For every \(\epsilon\) there is a \(\delta\) such that for all \(x,y\) with \(\vert x-y\vert < \delta\), \(\vert f(y)-f(x)\vert < \epsilon\).

Applying what we know, this becomes:

- [to be proved] For all \(y\) with \(\vert x-y\vert < \delta\), \(\vert f(y)-f(x)\vert < \epsilon\).

Aha! We have already got something to do with \(y\) (namely that \(\vert f_n(y)-f_n(x)\vert < \epsilon\)), and we have something to do with \(f(x)\) (namely that \(\vert f_n(x)-f(x)\vert < \epsilon\)). Hence \(\vert f_n(y)-f_n(x)\vert + \vert f_n(x)-f(x)\vert < 2\epsilon\), and the triangle inequality gives us that \(\vert f_n(y)-f(x)\vert < 2\epsilon\). Eek - we need to turn that \(f_n(y)\) into an \(f(y)\). We have no way of doing that, so we must have missed out some information somewhere. Backtracking, the nearest-to-the-end bit of missed out information was when we fixed \(x, y\). We threw away information in “for every \(x\), \(\vert f_n(x)-f(x)\vert < \epsilon\)” when we fixed \(x\) - it applies to \(y\) too.

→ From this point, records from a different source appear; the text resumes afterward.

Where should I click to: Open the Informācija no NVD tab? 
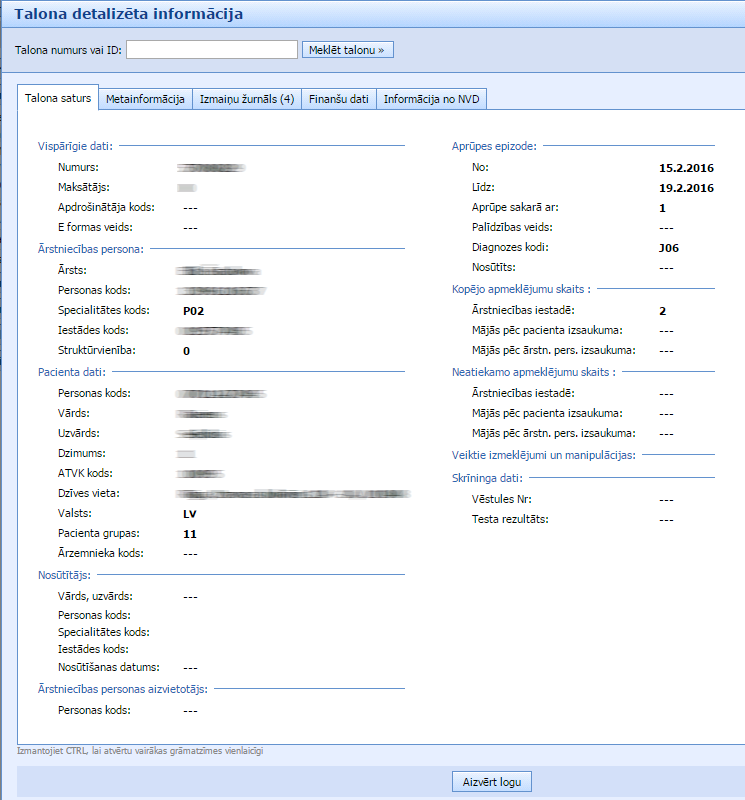tap(432, 99)
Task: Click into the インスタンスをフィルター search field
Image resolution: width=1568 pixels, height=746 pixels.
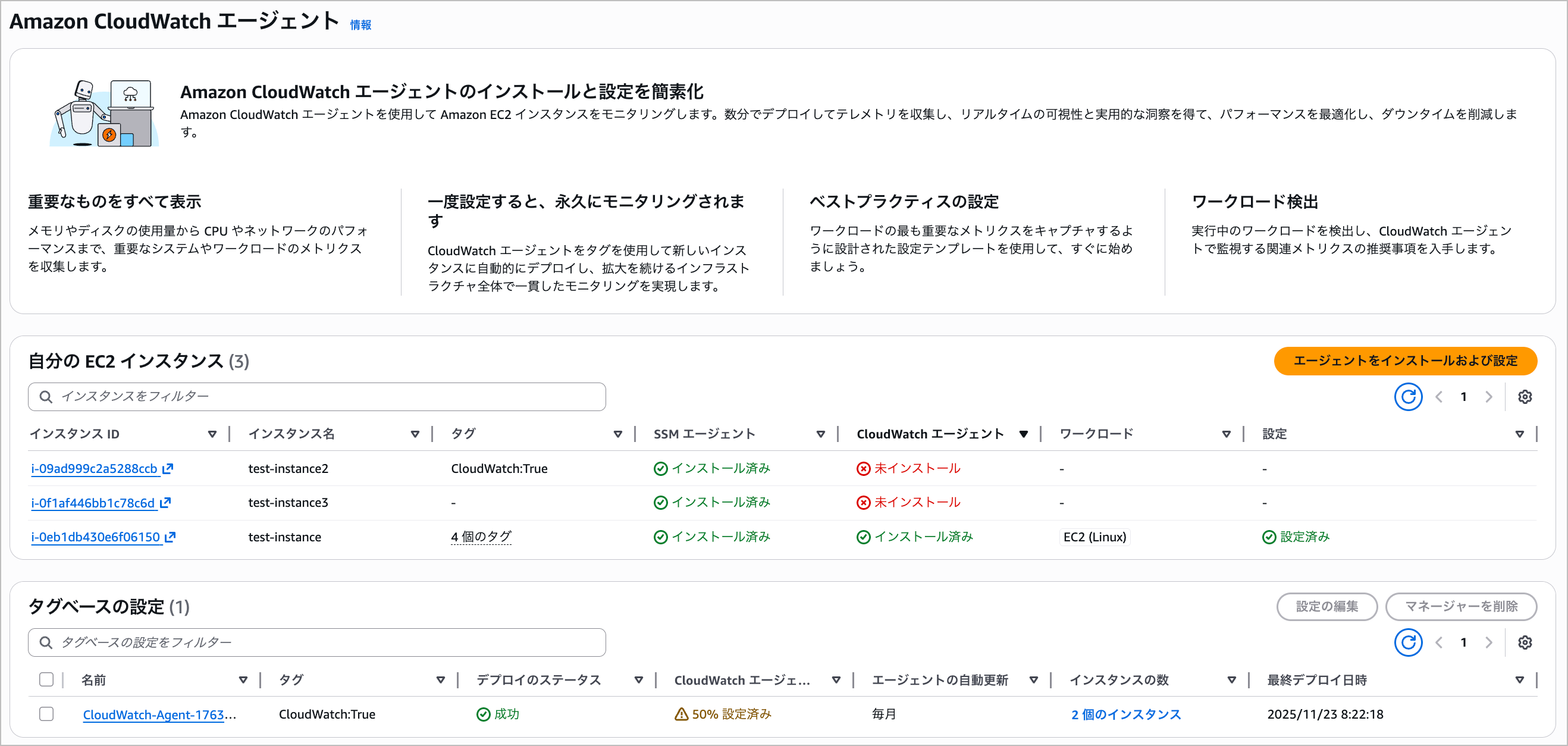Action: 316,397

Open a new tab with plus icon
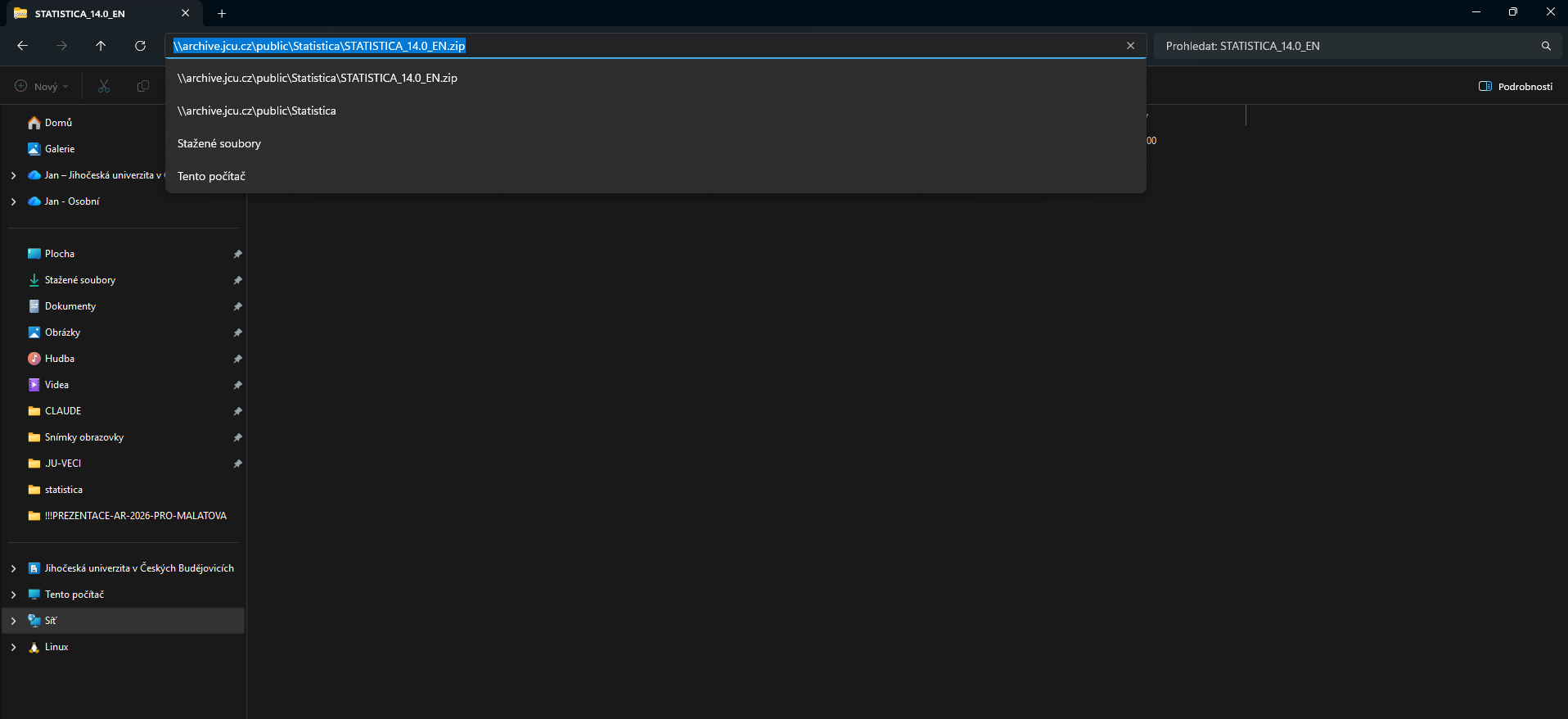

So we’ll add a new statement to the “what do we know?” list:

- \(\vert f_n(y)-f(x)\vert < 2\epsilo\)n
- \(\vert f_n(y)-f(y)\vert < \epsilon\).
- \(\epsilon > 0\), and \(N\) is an integer, and \(n \geq N\), and \(\delta > 0\), and \(x\) is real, and \(\vert y-x \vert < \delta\).

And now it just drops out of the triangle inequality that \( \vert f(y)-f(x) \vert < 3 \epsilon\).

Now, \(\epsilon\) was arbitrary, \(N\) was dictated by the conditions, \(n \geq N\) was arbitrary, \(\delta\) was dictated by the conditions, \(x\) was arbitrary, \(y\) was arbitrary subject to \(\vert y-x \vert < \delta\).

Hence we have proved that for every \(\epsilon\) there exists \(N\) such that for all \(n \geq N\) there is a \(\delta\) such that for all \(x\), for all \(y\) with \(\vert y-x\vert < \delta\), \(\vert f(y)-f(x)\vert < 3\epsilon\).

We can clean this statement up. Notice that neither \(n\) nor \(N\) was involved in the final expression, so we can simply get rid of them to obtain:

For every \(\epsilon\) there is a \(\delta\) such that for all \(x\), for all \(y\) with \(\vert y-x\vert < \delta\), \(\vert f(y)-f(x) \vert < 3\epsilon\).

From this, it is easy to obtain the required result. We want to turn \(3 \epsilon\) into \(\epsilon\) - but that’s fine, because the expression holds for every \(\epsilon\), so in particular if we fix \(\epsilon\) then it holds for \(\dfrac{\epsilon}{3}\). We’ll just use the \(\delta\) from that \(\dfrac{\epsilon}{3}\) instead. This gives us that \(f\) is uniformly continuous, as required, and without actually engaging the brain except to carry out the algorithm of “write down what we know; if there exists something, fix it, and repeat; if for all something, then fix an arbitrary one, and repeat; if we’re stuck, go back through, looking to see if we missed out any information during a fixing-arbitrary-for-all phase” and to carry out the algorithm of “when the information we have is simple enough, compare terms from what we know with the expression that we want to show; use the triangle inequality to get them in there”.